Lately, I've been musing a lot on the topic of code "correctness" - that is, beyond the normal case of wanting code to do what I intended, and further into the realm of sweating even extremely-miniscule details. A lot of this is due to my continued watching of the evolution of Apple's Swift language (I highly recommend following Erica Sadun's blog for this). Swift is very much in the camp of "make sure all your 'i's are dotted and 't's crossed" languages, as opposed to more fast-and-loose languages like JavaScript or Ruby.

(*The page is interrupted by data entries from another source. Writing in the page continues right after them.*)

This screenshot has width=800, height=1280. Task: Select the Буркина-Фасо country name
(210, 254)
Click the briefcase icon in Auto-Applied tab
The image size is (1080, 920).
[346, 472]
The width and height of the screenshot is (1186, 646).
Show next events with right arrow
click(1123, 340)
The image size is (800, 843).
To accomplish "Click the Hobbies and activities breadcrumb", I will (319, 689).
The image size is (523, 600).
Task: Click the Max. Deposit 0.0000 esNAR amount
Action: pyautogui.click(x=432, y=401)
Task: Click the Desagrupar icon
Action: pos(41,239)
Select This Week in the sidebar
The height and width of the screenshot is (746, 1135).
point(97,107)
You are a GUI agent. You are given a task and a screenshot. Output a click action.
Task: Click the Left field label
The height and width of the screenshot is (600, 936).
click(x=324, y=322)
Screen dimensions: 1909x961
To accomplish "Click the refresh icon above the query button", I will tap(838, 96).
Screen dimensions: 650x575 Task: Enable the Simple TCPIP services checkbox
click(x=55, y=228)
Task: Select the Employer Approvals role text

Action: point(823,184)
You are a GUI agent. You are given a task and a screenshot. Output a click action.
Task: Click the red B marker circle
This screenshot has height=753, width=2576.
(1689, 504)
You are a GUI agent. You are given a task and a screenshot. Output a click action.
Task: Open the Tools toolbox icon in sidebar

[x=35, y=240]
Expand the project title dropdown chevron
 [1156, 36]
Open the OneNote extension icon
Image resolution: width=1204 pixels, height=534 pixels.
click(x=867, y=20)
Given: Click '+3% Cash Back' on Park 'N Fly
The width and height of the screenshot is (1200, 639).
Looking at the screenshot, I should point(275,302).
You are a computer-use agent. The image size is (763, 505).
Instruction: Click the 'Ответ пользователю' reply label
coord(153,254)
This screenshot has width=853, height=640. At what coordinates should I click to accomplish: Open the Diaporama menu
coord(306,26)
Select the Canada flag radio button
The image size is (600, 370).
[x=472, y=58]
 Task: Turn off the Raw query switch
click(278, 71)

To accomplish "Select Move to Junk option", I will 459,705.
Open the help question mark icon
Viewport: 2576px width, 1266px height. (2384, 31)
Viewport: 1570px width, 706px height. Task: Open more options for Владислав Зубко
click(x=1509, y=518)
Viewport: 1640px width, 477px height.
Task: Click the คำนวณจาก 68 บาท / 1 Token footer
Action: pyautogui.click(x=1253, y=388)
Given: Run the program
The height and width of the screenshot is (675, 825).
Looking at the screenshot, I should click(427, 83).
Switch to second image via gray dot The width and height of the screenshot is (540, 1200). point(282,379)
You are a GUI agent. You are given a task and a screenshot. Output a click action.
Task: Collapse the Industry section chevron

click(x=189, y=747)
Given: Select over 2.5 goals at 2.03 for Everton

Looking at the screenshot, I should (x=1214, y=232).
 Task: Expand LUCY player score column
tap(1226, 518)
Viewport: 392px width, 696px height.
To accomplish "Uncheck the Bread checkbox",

I've gone back and forth on the overarching concepts from time to time. I've long been a big Ruby fan, and a lot of that is because of a general feeling that, if you let go of a lot of the "strict old aunt of a compiler" restrictions, you gain a tremendous amount of expressiveness and productivity with few real-world problems. On the other hand, being immersed in Java all the time has shifted my brain to appreciating the benefits of stronger compile-time checks (at least on paper). Overall, I'm more on the latter side than the former now, double-edged sword though it is. This is why I've been diving into things like aggressive null analysis in my code. Even when it seems like it's being a pedant, there are certain classes of bugs that it finds that I wouldn't even normally think of on the fly. For example, the null checker flags this as being a potential NPE:

if(this.foo != null) {
	this.foo.doSomething();
}

My first reaction upon seeing that was along the lines of "you're full of crap, Eclipse", but then I noticed the small path a bug could take to creep in: multithreading. If I'm in a situation where the object containing foo is used across threads, there's a possibility where Thread A would evaluate this.foo != null to true and start to step in to the block. Then, Thread B would get its turn on the processor and evaluate this.foo = null in another method. Thread A would then pick up and try to call doSomething() on the newly-minted null. So I've swallowed my pride and started writing safer code like:

SomeObject localFoo = this.foo;
if(localFoo != null) {
	localFoo.doSomething();
}

What I've always admired about Swift is that it takes these sorts of lessons to heart and adapts the syntax to suit. My interest in code-correctness pedantry in Java has led me to write out verbose abominations like this:

private final @NotNull String foo;

Three of the conceptual tokens there are purely to say things that are best practices to start with: I don't want this property accessible outside the class, I want to make sure it's assigned during construction and not change thereafter, and I want to ensure it's not null. The Swift variant is:

let foo: String

Same thing, half the typing. And, as a bonus, since nullability checking is built in to the language and not a by-convention thing like the null annotations in Java, I can be sure that the rules will be applied. That sort of thing is the dream! But, since Java is the best language for the work I'm doing for now, the important thing is that it at least suits, verbose or not. In a lot of languages, it gets much more difficult to have this sort of assurance.

So, hassle as it is, I suggest that other Domino developers, on their paths through Java, consider picking up the same habits. For every time you run into something like Java complaining that it can't convert a List<String> into a List<Object>, diving fully into null checks and immutability will save you a late-night crash report and angry user. As you develop more in Java, give it a try.